══ Material to process ══

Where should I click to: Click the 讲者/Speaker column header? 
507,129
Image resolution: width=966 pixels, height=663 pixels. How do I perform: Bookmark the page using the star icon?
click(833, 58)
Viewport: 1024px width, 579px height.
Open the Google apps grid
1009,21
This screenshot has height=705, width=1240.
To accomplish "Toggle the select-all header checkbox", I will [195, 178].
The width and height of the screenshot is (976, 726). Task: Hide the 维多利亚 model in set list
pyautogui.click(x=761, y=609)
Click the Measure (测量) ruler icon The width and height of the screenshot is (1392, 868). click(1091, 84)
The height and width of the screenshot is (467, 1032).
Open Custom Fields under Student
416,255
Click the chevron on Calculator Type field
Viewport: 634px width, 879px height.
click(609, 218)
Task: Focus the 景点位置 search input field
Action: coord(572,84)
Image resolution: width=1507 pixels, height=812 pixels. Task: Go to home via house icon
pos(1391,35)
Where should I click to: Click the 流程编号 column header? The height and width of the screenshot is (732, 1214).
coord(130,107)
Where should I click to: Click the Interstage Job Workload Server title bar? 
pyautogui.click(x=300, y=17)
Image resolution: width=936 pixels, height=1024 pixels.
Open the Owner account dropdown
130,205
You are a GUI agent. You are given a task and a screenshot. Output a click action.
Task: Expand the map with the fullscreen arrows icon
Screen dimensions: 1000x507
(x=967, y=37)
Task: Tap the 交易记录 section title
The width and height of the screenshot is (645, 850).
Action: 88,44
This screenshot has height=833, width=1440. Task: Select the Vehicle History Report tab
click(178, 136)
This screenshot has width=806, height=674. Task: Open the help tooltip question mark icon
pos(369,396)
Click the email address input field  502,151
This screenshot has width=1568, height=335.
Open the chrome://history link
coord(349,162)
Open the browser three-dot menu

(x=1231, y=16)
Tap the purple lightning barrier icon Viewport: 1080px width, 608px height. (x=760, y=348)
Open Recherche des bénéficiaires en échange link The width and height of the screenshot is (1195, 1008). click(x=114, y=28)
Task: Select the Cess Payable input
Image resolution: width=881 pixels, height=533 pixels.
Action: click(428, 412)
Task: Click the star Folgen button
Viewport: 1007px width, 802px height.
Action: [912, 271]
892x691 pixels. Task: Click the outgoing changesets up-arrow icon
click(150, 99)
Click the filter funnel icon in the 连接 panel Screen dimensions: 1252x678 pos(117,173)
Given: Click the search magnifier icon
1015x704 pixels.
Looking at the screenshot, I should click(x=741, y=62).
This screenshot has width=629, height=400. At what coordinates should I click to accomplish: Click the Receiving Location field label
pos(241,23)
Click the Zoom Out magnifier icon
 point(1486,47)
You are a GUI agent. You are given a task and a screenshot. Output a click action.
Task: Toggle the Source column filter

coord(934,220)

═══

* [Your goal]: With no word changed, write the entries out once more.

* [Result of the task]:
Where should I click to: Click the 讲者/Speaker column header? 
507,129
Image resolution: width=966 pixels, height=663 pixels. How do I perform: Bookmark the page using the star icon?
click(833, 58)
Viewport: 1024px width, 579px height.
Open the Google apps grid
1009,21
This screenshot has height=705, width=1240.
To accomplish "Toggle the select-all header checkbox", I will [195, 178].
The width and height of the screenshot is (976, 726). Task: Hide the 维多利亚 model in set list
pyautogui.click(x=761, y=609)
Click the Measure (测量) ruler icon The width and height of the screenshot is (1392, 868). click(1091, 84)
The height and width of the screenshot is (467, 1032).
Open Custom Fields under Student
416,255
Click the chevron on Calculator Type field
Viewport: 634px width, 879px height.
click(609, 218)
Task: Focus the 景点位置 search input field
Action: coord(572,84)
Image resolution: width=1507 pixels, height=812 pixels. Task: Go to home via house icon
pos(1391,35)
Where should I click to: Click the 流程编号 column header? The height and width of the screenshot is (732, 1214).
coord(130,107)
Where should I click to: Click the Interstage Job Workload Server title bar? 
pyautogui.click(x=300, y=17)
Image resolution: width=936 pixels, height=1024 pixels.
Open the Owner account dropdown
130,205
You are a GUI agent. You are given a task and a screenshot. Output a click action.
Task: Expand the map with the fullscreen arrows icon
Screen dimensions: 1000x507
(x=967, y=37)
Task: Tap the 交易记录 section title
The width and height of the screenshot is (645, 850).
Action: 88,44
This screenshot has height=833, width=1440. Task: Select the Vehicle History Report tab
click(178, 136)
This screenshot has width=806, height=674. Task: Open the help tooltip question mark icon
pos(369,396)
Click the email address input field  502,151
This screenshot has width=1568, height=335.
Open the chrome://history link
coord(349,162)
Open the browser three-dot menu

(x=1231, y=16)
Tap the purple lightning barrier icon Viewport: 1080px width, 608px height. (x=760, y=348)
Open Recherche des bénéficiaires en échange link The width and height of the screenshot is (1195, 1008). click(x=114, y=28)
Task: Select the Cess Payable input
Image resolution: width=881 pixels, height=533 pixels.
Action: click(428, 412)
Task: Click the star Folgen button
Viewport: 1007px width, 802px height.
Action: [912, 271]
892x691 pixels. Task: Click the outgoing changesets up-arrow icon
click(150, 99)
Click the filter funnel icon in the 连接 panel Screen dimensions: 1252x678 pos(117,173)
Given: Click the search magnifier icon
1015x704 pixels.
Looking at the screenshot, I should click(x=741, y=62).
This screenshot has width=629, height=400. At what coordinates should I click to accomplish: Click the Receiving Location field label
pos(241,23)
Click the Zoom Out magnifier icon
 point(1486,47)
You are a GUI agent. You are given a task and a screenshot. Output a click action.
Task: Toggle the Source column filter

coord(934,220)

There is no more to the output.